On pourrait penser que, de tous les Socratiques, Xénophon et Platon furent tout particulièrement attirés l'un vers l'autre. A peu près du même âge, ils occupaient dans la société une situation égale ; ils avaient la même horreur des sophistes, qu'ils considéraient comme les corrupteurs du peuple hellénique ; ils étaient animés du même sentiment d'amour pour leur maître ; du même zèle pour continuer l'œuvre de sa vie ; ils étaient l'un et l'autre, et pour les mêmes motifs, mécontents de l'état des choses clans leur ville natale ; ni l'un ni l'autre, avec leurs idées sur la mission de la civilisation hellénique, ils n'hésitèrent à s'attacher à des personnalités éminentes de l'étranger. Pourtant, il n'y a pas trace de relations familières dans les nombreux écrits qui nous restent de ces deux Socratiques : l'antiquité déjà expliquait ce fait par une hostilité personnelle qui les séparait. Cependant, nous n'avons pas de preuve qui nous permette d'attribuer le fait à une autre cause qu'à la grande diversité de nature qui, malgré la concordance des opinions, resta comme une barrière entre les deux disciples de Socrate.

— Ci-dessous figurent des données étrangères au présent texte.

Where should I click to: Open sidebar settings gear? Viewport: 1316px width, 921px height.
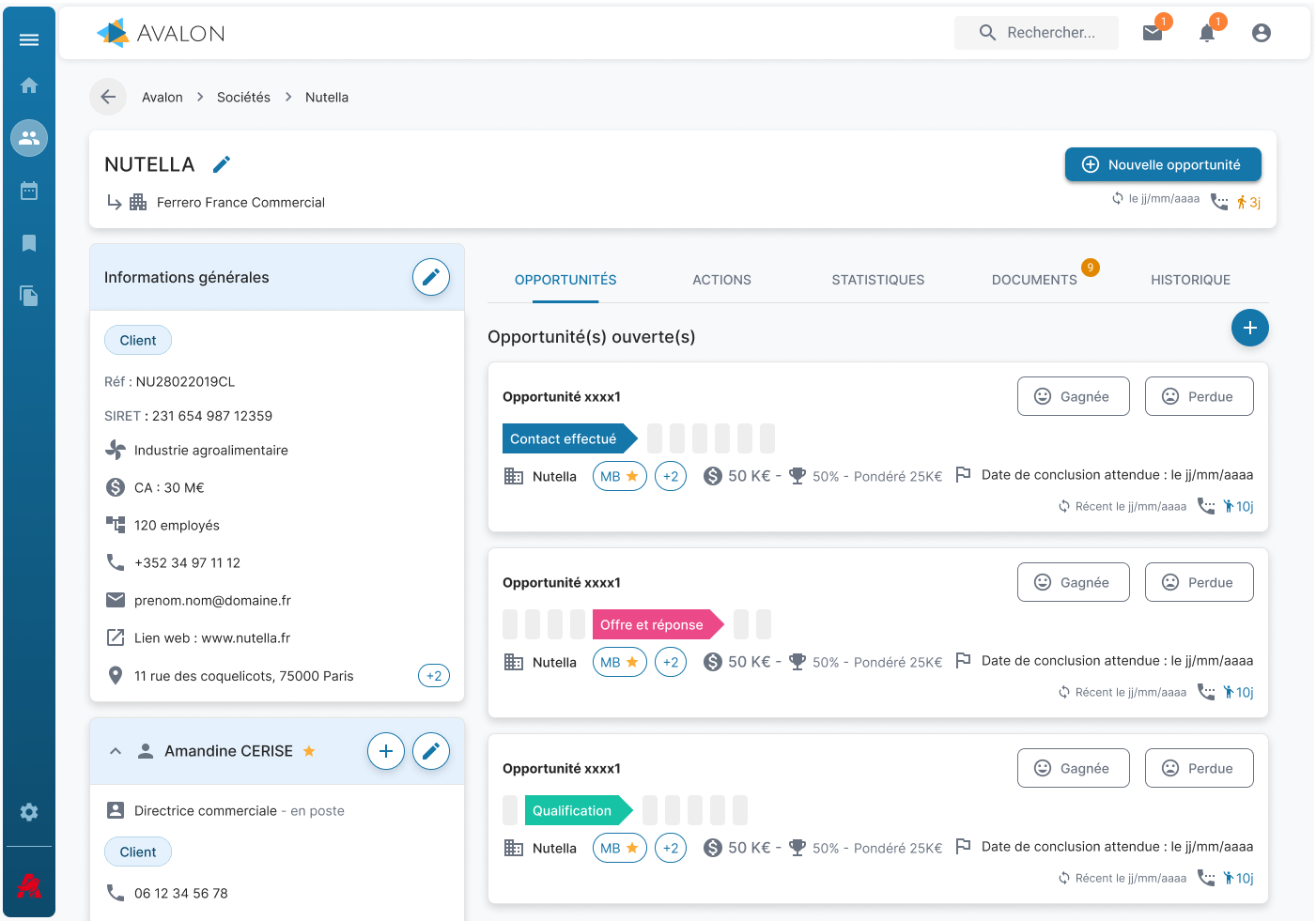click(29, 812)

Platon, fils d'Ariston, naquit à Athènes à l'époque de la mort de Périclès ; personne mieux que lui n'a apprécié la situation intellectuelle faite à sa patrie par le grand homme d'État ; personne n'en a joui plus que lui. Il avait au plus haut degré ce qui caractérise les Athéniens, le désir de savoir et l'amour de l'art, et il reçut une excellente éducation physique et intellectuelle dans une noble maison qui comptait Codros et Solon parmi ses ancêtres. C'était une nature délicate, facile à froisser, et de même que l'esprit d'ordre tout militaire chez Xénophon, le sens idéal de la mesure et de l'harmonie fut blessé chez lui par les principes de la démocratie athénienne. Les désastres de sa patrie le confirmèrent dans son jugement politique ; il ne partageait pas les espérances de ses parents, Critias, Charmide et autres, qui attendaient le salut de la patrie d'un changement de la Constitution. Il ne s'en abandonna que plus complètement à la vie contemplative, vers laquelle l'attirait sa nature, et, après avoir longtemps hésité entre la philosophie et la poésie, il se consacra avec une heureuse résolution à la spécialité qui avait alors le plus de vigueur et d'avenir. C'est à Socrate qu'il dut de prendre cette décision ; c'est Socrate qui l'arracha à l'étroit esprit de parti dont le fiel empoisonnait la vie de l'individu comme celle de la société, lui qui donna à ses aspirations un but clair et précis. Grâce à Socrate, Athènes dégénérée et cruellement abaissée resta l'objet de ses plus chères affections, et les neuf années qu'il lui fut donné de vivre avec son maître furent le grand bonheur de sa vie.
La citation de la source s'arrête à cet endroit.